The Speed Metal band Metallica used to say, "Kill 'em all." But in a scholarly treatment of the world's worst wars, from ancient Athens to the Thirty Years war and from Napoleon to the Confederacy, Spengler says that's not necessary. Killing just 30% of the military-aged male population appears to do the trick.
Rather bloody mathematics, that, but his citations are chiefly to solid academic works. I wonder if he hasn't identified something universal in the inflection point. If so, I wonder why that universal would hold in such different times and cultures.
UPDATE: Thinking about this more overnight, I notice the omission of two examples of war of attrition that I'd have expected to see: the Vietnam War, and the Russian war in Afghanistan. Figures for Vietnam are controversial, but the high-end numbers don't support anything like a 30% loss of military aged males: the population of Vietnam actually grew rapidly during the war, from 28 to 45 million. I'll estimate military-aged as roughly 1/3rd of any population, with males being roughly 1/2, so 1/16th is the very rough estimate for military-aged males in a population. The highest number of estimated Vietnamese killed is 3.1 million; 1/6th of 28 million is 4.7 million.

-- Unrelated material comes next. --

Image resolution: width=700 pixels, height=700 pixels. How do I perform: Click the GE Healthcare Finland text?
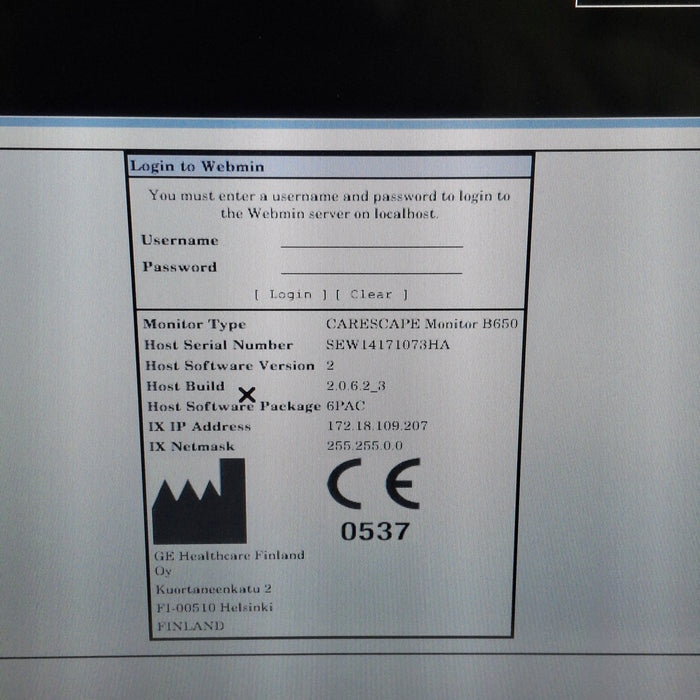230,555
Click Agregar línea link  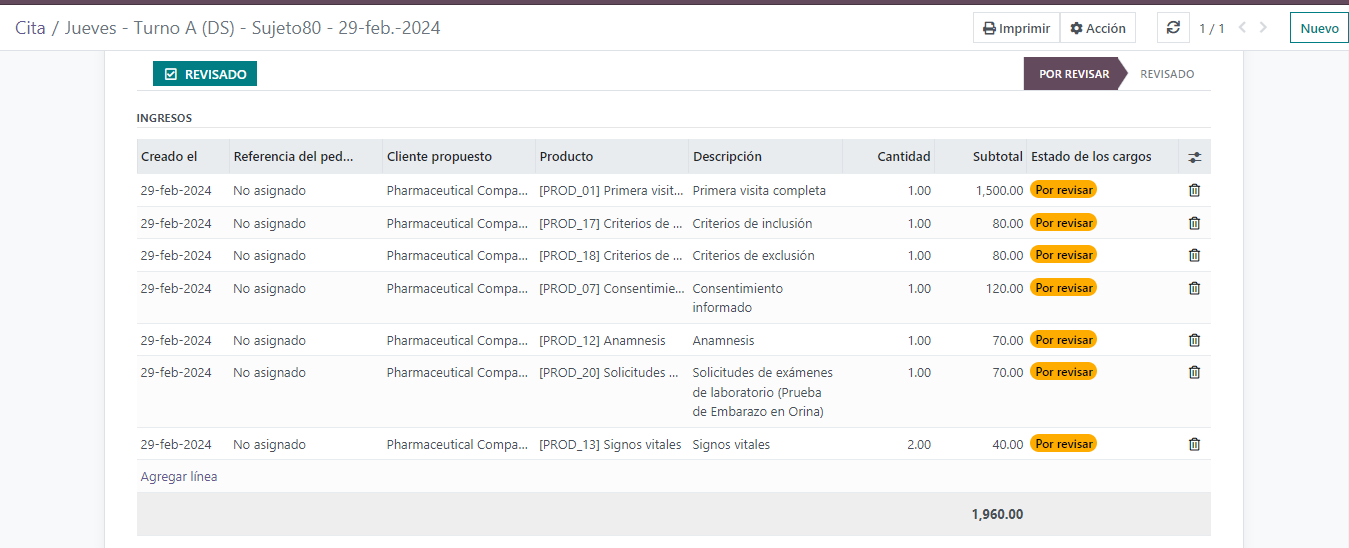(179, 477)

But in fact the population will have added nearly an additional 5 million military-aged males during the 20 years of the war, with those deaths being spread out over the whole course of the war and not all happening at once.
Thus I estimate deaths would have needed to be twice what they were and then some to attain the 30%, and that's if the highest estimates of dead are accurate. If the lower estimates are accurate instead, then more than six times as many deaths would have been necessary to attain the figure Spengler describes.
For Afghanistan, the total population is thought to have been around 16 million in 1981-2. 1/6th of that is 2.7 million. The 9 year Soviet war killed -- again, taking the highest estimate -- 1.6 million. So once again, in spite of Soviet brutality, they never approached the figure Spengler describes.
So these two possible counter-examples, in which industrial powers attempted to use attrition as a strategy, both fail to disprove his argument.